I will never forget these guys setting the first footsteps
on the moon. It was a very impressive performance. Many years later when I
started to get interested in rebreathers I realised that enormous technique
had to be involved to get these astronauts there. Now with the appreciated
help of Mr. K. Culotta I managed to get pictures of this equipment. The
Portable Life Support System (PLSS) for the Apollo A7L Space suits was built
by a division of United Aircraft Corporation called Hamilton Standard (now
Hamilton Sundstrand). There are related patents issued to United Aircraft
which have relation. They are patent numbers 3,170,303; 3,289,748;
3,343,536; and 3,345,641. On the website of Hamilton you will find a huge
information source of these space systems. |
The PLSS includes oxygen bottles, water storage tanks, a
sublimator, a fan/separator/pump/motor assembly, a contaminant control
cartridge, various regulators, valves and sensors, communications and the
microprocessor caution and warning system module.

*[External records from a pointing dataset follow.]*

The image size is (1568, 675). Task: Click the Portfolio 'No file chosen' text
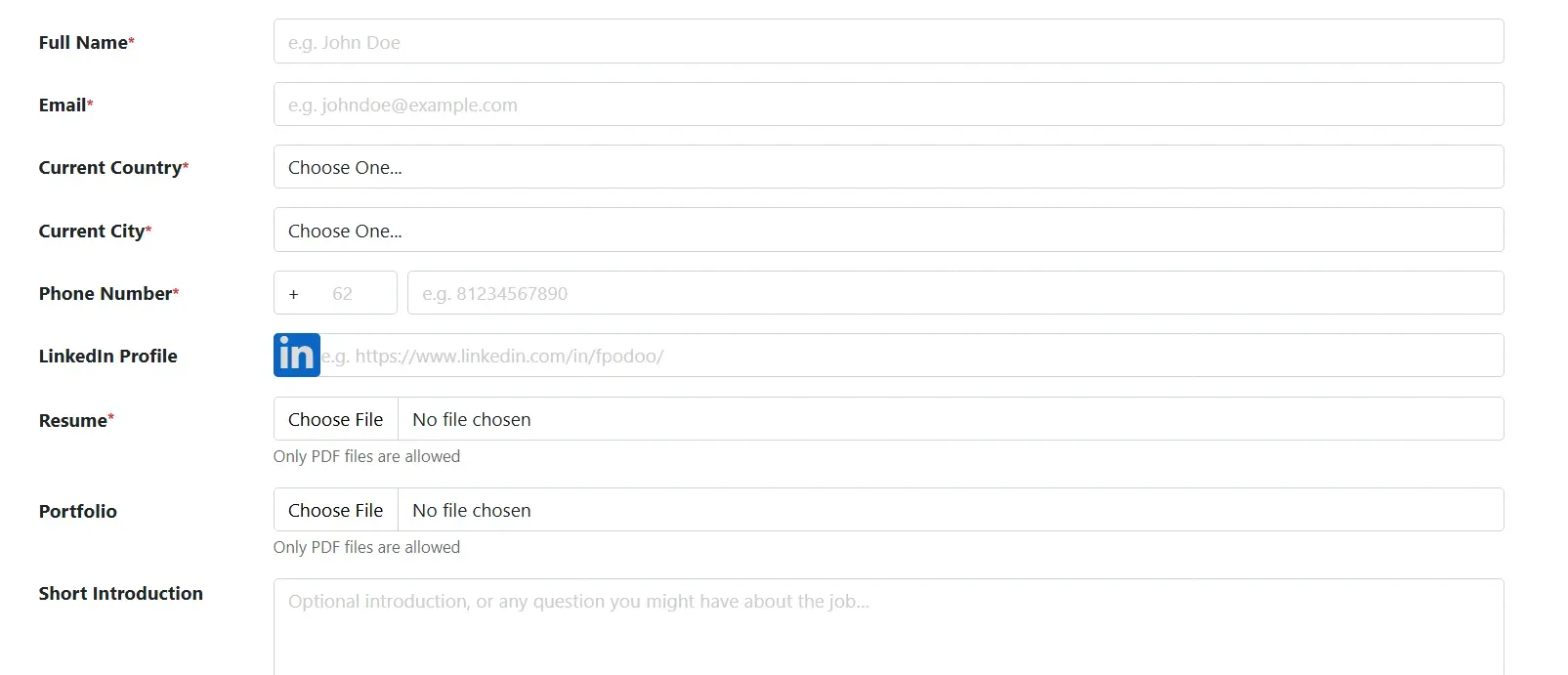pyautogui.click(x=472, y=510)

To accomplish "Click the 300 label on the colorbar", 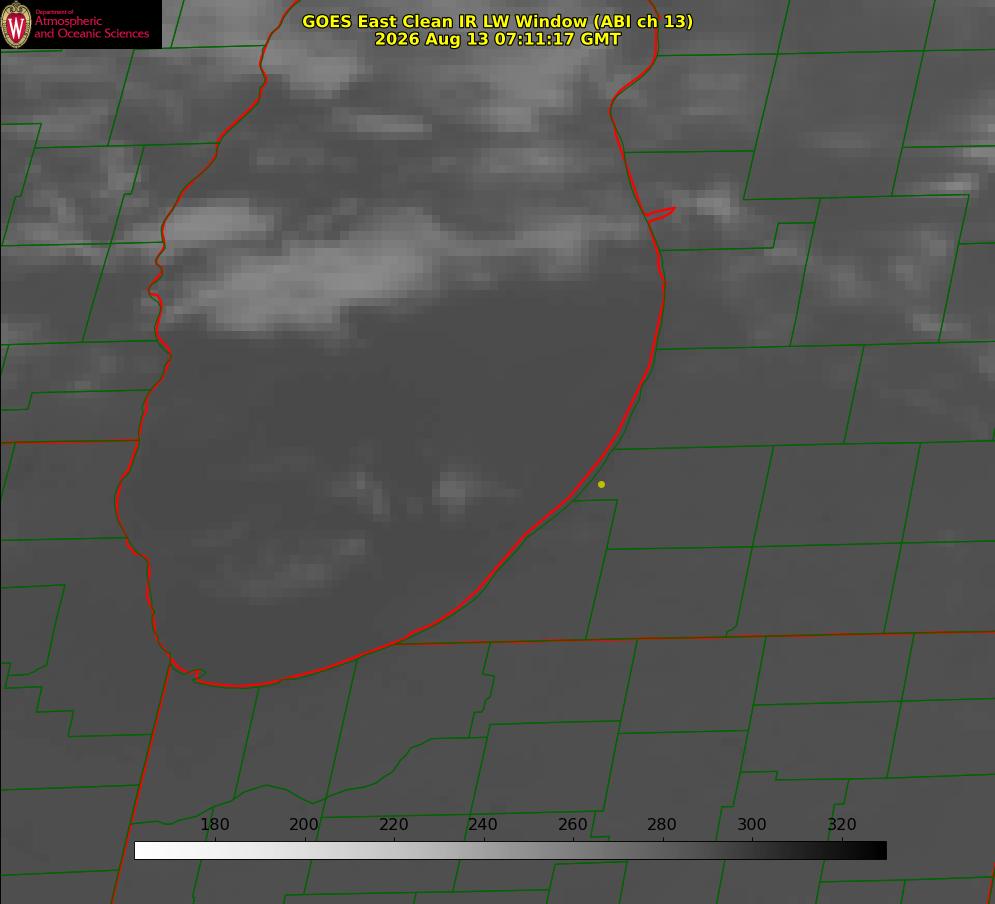I will pyautogui.click(x=752, y=824).
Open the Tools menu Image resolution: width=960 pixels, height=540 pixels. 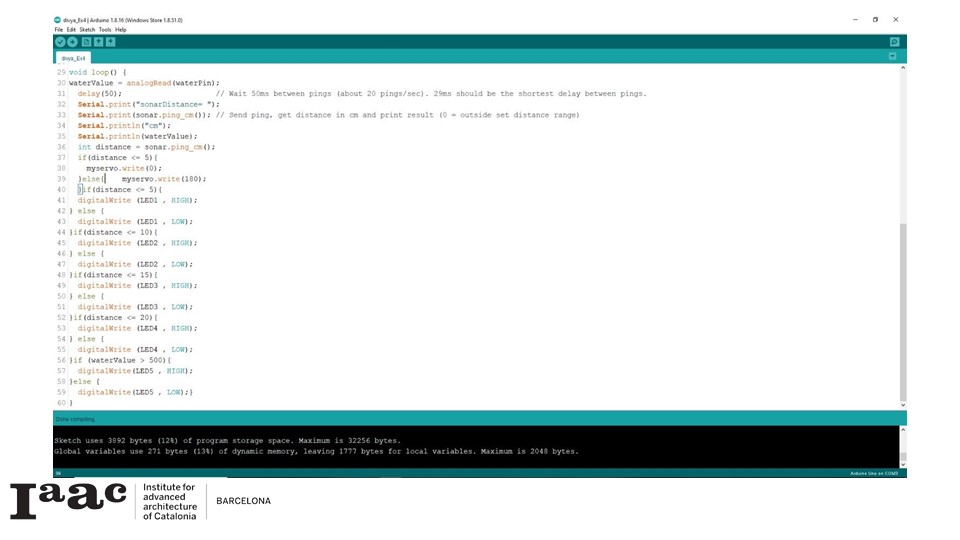coord(105,30)
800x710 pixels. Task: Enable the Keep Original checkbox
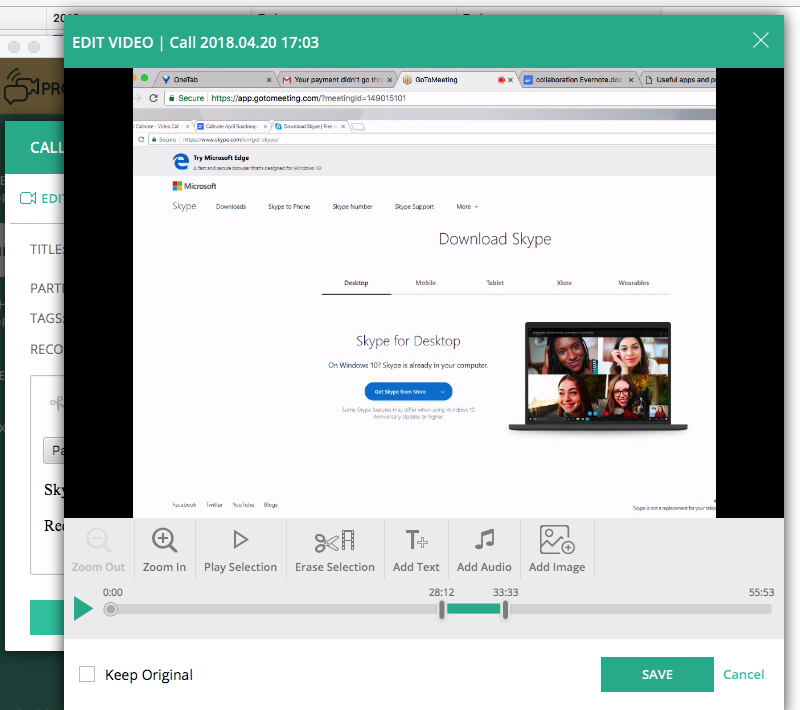86,675
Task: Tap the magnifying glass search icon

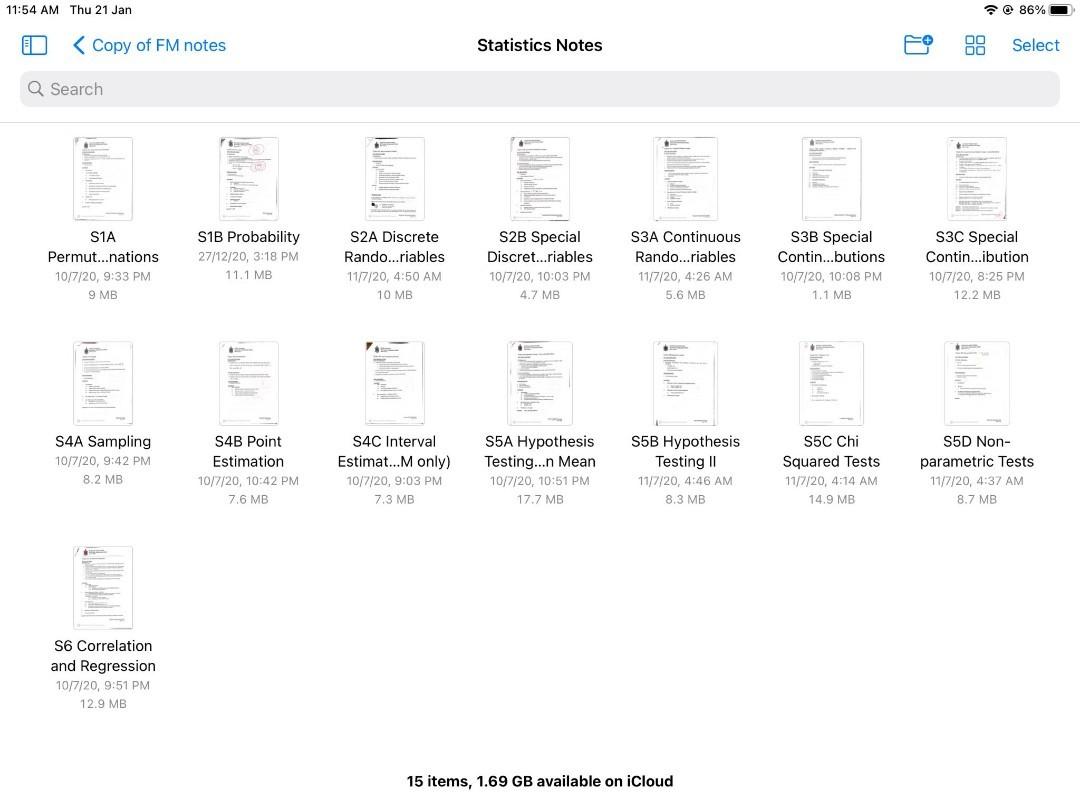Action: tap(36, 89)
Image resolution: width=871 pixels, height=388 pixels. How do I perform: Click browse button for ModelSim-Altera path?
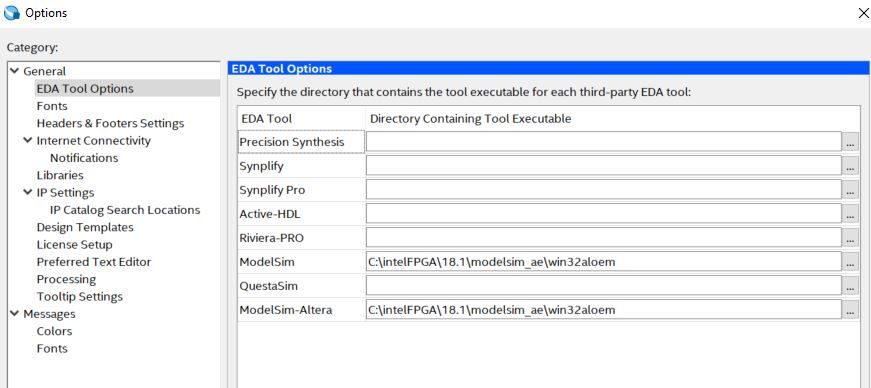pyautogui.click(x=850, y=310)
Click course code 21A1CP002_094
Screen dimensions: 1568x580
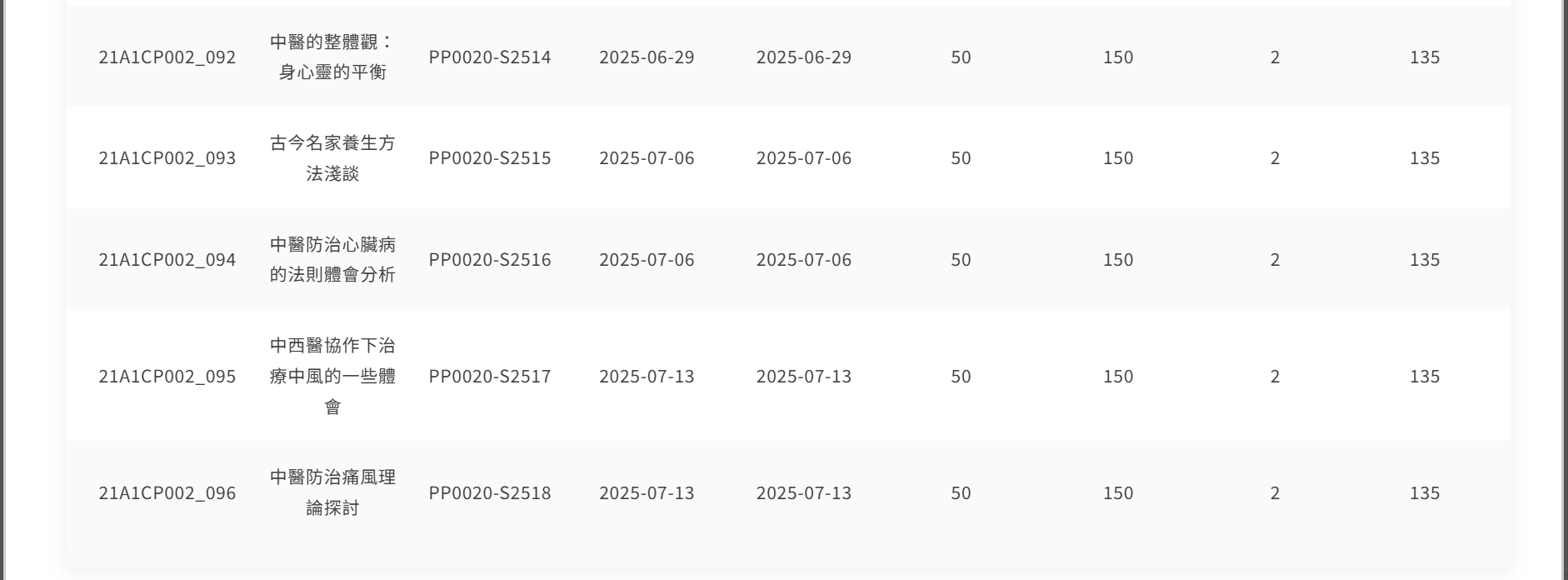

System ventilation airflow enters the suit from the PLSS at
the helmet and flows from behind the head, over the face and down through
the suit. Oxygen, carbon dioxide and water vapour from breathing leave the
suit through the liquid-cooling and ventilation garment near the astronaut's
elbows and feet and return to the PLSS.
The flow first goes through the PLSS contaminant-control
cartridge, where activated charcoal and lithium hydroxide remove odours and
carbon dioxide. Next, it passes through a fan that maintains a flow of about
six cubic feet per minute. Gas flow is then routed to the sublimator, a
cooling device which condenses water vapour and permits its removal by a
slurper and by the rotary separator. The water that is removed from the gas
flow is pumped primarily into the PLSS water storage tanks for reuse in
cooling the astronaut.
The sublimator also cools the ventilation flow to about 12°
C. The oxygen then moves through a flow sensor and back to the suit inlet.
Oxygen is added, as needed, to the ventilation flow from the primary oxygen
tanks, entering the ventilation loop downstream of the flow sensor. Suit
pressure is maintained at approximately 0.7 psid (0,047 bar)(15 psid = 1
bar) above ambient pressure* in the intravehicular mode, and at 4.3 psid (0,29 bar)(15 psid = 1
bar)in the extravehicular mode. The astronaut selects the mode by manually
operating an actuator located on the display and control module.